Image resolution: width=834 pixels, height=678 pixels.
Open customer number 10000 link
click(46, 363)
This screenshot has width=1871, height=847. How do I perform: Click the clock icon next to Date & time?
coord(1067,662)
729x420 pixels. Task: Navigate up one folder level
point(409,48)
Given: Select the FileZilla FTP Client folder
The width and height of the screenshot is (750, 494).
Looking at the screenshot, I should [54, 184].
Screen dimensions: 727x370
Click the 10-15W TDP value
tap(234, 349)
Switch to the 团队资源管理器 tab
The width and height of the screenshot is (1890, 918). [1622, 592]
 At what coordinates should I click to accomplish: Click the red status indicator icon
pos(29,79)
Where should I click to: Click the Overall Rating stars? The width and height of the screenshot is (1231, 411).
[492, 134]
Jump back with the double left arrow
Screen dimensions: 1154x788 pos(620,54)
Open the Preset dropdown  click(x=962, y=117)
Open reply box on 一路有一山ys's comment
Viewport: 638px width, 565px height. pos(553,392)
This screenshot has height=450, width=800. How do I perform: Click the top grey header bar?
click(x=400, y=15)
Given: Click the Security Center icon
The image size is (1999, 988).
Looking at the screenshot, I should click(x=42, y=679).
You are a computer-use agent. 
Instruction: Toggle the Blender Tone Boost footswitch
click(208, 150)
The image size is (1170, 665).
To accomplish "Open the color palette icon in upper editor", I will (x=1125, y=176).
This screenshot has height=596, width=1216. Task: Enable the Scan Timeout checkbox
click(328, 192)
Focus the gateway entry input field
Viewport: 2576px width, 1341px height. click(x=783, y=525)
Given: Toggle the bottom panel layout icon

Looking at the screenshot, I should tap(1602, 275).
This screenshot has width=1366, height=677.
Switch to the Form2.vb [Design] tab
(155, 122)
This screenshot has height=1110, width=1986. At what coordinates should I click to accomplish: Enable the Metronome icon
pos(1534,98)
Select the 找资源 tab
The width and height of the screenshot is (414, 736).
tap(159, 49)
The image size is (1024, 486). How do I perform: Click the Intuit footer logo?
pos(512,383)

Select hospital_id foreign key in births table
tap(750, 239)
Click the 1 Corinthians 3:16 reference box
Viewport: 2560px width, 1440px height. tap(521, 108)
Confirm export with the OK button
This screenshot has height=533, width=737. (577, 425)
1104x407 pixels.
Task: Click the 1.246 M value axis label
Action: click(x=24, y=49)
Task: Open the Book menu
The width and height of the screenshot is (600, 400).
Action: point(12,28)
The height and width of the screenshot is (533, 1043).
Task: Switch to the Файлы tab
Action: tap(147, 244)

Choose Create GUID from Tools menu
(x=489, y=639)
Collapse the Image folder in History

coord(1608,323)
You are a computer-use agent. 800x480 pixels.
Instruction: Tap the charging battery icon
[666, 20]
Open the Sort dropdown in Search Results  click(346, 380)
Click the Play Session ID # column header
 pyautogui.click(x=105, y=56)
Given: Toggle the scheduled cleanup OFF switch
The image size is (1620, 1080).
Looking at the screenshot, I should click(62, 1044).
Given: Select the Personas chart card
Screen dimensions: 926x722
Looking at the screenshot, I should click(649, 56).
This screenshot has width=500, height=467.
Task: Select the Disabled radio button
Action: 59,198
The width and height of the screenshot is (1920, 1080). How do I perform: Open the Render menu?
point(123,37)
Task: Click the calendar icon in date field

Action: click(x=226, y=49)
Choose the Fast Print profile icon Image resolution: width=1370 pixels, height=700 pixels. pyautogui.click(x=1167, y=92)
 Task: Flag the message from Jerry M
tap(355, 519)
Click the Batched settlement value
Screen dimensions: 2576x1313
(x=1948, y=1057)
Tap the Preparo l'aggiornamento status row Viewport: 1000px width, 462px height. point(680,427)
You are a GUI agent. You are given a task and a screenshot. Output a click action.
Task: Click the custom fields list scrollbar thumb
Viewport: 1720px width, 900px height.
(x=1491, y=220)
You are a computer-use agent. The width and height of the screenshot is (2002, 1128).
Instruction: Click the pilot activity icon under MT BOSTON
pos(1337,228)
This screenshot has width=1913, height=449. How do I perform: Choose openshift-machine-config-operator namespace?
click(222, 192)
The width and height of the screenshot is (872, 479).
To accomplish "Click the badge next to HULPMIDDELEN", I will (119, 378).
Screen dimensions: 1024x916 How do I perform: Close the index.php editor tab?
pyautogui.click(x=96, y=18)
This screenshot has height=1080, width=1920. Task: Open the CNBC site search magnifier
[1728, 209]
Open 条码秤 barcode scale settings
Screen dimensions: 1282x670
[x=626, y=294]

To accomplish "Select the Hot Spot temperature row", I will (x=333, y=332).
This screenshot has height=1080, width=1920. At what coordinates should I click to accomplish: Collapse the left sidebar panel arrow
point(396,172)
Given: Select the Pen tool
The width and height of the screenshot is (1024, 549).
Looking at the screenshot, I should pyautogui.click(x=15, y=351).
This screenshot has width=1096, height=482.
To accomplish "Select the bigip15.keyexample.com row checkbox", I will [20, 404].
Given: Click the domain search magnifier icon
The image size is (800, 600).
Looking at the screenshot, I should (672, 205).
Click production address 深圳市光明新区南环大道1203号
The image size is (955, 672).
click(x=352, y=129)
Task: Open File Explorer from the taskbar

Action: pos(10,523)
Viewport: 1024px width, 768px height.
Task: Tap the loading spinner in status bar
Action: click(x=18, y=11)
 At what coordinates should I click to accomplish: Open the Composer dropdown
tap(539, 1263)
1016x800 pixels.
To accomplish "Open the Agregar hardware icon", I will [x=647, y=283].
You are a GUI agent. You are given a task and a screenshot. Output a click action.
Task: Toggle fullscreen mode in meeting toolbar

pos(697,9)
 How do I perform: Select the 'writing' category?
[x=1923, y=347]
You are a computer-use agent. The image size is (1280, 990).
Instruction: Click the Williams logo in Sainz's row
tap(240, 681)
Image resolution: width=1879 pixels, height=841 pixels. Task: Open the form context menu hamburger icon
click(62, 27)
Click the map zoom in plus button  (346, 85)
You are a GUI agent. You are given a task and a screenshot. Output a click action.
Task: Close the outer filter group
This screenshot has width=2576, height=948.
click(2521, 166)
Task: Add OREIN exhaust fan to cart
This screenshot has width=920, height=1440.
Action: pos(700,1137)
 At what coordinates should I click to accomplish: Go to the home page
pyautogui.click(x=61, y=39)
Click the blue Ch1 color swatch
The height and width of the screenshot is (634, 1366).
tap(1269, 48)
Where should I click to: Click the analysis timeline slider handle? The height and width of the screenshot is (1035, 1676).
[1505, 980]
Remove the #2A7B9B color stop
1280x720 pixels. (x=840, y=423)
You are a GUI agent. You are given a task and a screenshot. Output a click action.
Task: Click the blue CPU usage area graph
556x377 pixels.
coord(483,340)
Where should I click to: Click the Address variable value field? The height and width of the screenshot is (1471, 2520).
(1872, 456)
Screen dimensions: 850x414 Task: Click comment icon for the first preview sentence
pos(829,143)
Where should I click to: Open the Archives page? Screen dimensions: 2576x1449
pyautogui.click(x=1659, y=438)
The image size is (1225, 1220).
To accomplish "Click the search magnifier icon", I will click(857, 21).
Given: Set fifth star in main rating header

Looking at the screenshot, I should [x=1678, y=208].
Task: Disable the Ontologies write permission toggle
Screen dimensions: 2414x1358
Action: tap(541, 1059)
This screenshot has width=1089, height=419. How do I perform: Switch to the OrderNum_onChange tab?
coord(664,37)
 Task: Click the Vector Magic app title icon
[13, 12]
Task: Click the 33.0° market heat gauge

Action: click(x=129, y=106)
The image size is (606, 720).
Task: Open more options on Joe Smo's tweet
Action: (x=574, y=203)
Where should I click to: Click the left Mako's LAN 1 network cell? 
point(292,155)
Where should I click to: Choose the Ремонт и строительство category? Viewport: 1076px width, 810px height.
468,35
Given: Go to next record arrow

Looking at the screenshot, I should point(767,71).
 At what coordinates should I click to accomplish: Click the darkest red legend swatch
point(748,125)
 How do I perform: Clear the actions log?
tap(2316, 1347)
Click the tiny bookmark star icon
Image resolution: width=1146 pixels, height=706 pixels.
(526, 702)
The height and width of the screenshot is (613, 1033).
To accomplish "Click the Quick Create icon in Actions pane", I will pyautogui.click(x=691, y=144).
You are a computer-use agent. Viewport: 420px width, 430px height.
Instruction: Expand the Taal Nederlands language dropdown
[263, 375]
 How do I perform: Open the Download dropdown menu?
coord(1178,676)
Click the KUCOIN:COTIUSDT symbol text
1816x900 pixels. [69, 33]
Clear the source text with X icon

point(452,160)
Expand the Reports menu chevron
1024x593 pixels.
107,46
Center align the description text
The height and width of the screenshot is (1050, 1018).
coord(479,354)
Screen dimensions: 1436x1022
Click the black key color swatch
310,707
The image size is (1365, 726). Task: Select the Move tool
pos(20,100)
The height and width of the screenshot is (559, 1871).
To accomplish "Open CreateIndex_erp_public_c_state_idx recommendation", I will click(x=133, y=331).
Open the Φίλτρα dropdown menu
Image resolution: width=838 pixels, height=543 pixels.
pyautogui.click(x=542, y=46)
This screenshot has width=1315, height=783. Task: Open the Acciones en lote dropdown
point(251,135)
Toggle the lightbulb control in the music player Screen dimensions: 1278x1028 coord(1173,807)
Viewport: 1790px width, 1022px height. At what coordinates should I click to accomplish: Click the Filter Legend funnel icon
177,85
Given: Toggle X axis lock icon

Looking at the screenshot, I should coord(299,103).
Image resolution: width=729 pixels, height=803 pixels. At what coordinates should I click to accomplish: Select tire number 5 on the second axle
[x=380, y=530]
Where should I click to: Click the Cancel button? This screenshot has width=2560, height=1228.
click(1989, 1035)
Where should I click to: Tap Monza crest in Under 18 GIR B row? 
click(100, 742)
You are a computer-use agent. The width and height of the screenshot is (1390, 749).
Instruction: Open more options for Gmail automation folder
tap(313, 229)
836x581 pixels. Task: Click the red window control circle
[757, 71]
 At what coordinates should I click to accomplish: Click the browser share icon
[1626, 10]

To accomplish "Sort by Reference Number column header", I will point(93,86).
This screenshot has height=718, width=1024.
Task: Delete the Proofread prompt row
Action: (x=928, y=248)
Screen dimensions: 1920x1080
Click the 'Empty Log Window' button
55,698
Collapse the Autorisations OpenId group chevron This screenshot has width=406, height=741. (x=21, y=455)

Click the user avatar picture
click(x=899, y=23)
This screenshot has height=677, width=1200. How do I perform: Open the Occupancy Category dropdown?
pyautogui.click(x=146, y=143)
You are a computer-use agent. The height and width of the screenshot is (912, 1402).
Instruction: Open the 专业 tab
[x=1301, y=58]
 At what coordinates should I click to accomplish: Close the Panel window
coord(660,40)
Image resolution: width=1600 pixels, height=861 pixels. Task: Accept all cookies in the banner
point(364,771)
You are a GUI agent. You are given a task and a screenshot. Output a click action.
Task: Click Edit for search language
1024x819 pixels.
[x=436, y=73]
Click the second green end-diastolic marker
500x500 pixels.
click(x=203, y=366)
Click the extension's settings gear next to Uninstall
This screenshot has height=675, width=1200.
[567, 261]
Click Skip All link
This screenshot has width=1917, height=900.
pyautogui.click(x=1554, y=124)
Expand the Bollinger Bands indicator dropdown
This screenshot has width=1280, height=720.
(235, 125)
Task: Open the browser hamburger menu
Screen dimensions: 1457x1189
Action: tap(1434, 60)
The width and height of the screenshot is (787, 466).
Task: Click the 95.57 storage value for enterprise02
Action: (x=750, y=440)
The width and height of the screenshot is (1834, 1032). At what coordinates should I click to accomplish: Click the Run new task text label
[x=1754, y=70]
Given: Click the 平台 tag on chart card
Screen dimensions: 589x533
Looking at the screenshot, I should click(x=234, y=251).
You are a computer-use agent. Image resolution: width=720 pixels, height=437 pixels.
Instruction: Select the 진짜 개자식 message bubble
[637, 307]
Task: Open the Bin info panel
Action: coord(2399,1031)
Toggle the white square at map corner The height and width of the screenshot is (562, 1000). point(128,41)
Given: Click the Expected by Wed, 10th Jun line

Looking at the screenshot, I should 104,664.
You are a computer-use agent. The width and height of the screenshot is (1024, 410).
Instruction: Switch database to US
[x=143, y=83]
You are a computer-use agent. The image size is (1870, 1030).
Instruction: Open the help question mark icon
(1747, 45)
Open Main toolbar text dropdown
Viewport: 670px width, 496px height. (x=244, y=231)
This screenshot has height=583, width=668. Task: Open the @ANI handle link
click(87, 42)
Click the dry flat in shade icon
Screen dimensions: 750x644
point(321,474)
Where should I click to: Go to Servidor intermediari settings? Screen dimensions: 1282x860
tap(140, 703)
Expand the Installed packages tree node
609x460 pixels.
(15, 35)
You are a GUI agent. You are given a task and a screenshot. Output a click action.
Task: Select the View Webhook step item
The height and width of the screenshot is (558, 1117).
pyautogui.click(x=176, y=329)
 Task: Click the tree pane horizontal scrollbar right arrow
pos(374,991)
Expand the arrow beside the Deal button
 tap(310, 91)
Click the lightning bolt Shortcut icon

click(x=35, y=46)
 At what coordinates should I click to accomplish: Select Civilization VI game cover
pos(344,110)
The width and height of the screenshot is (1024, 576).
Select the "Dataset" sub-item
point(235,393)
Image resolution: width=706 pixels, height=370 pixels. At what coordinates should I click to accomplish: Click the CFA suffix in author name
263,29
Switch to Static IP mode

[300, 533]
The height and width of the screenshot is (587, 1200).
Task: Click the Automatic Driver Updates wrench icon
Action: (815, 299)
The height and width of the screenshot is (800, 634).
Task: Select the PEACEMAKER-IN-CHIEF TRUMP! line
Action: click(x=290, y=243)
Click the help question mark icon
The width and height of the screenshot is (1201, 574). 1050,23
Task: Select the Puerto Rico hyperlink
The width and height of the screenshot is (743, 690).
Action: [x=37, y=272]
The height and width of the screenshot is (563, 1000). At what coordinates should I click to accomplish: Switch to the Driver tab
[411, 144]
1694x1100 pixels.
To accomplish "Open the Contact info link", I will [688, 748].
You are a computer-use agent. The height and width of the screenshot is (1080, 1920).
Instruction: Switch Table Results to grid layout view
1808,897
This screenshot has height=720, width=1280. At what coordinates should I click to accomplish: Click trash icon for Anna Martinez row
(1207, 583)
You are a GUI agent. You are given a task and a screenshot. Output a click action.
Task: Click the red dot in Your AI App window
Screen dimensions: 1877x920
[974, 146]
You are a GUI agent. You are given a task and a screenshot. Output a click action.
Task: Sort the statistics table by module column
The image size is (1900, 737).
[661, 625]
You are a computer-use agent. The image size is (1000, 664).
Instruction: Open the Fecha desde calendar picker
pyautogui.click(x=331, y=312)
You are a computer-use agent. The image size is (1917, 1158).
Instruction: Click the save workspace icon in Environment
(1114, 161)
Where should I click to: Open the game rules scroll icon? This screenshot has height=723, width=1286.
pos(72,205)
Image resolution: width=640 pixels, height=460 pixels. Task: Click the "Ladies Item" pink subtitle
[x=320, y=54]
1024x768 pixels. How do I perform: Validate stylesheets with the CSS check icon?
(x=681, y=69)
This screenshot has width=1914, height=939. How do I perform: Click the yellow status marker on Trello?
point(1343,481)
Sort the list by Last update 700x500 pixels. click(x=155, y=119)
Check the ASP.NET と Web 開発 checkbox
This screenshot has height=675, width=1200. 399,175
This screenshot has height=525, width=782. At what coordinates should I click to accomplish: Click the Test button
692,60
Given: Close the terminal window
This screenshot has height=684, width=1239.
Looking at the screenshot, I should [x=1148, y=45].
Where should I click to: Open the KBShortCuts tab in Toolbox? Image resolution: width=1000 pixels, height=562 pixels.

=-=-=

• [Exercise goal]
Retype the entries word for word, starting at the very first line and stopping after the line that contains "Looking at the screenshot, I should [54, 184].".

• [Full response]
Image resolution: width=834 pixels, height=678 pixels.
Open customer number 10000 link
click(46, 363)
This screenshot has width=1871, height=847. How do I perform: Click the clock icon next to Date & time?
coord(1067,662)
729x420 pixels. Task: Navigate up one folder level
point(409,48)
Given: Select the FileZilla FTP Client folder
The width and height of the screenshot is (750, 494).
Looking at the screenshot, I should [54, 184].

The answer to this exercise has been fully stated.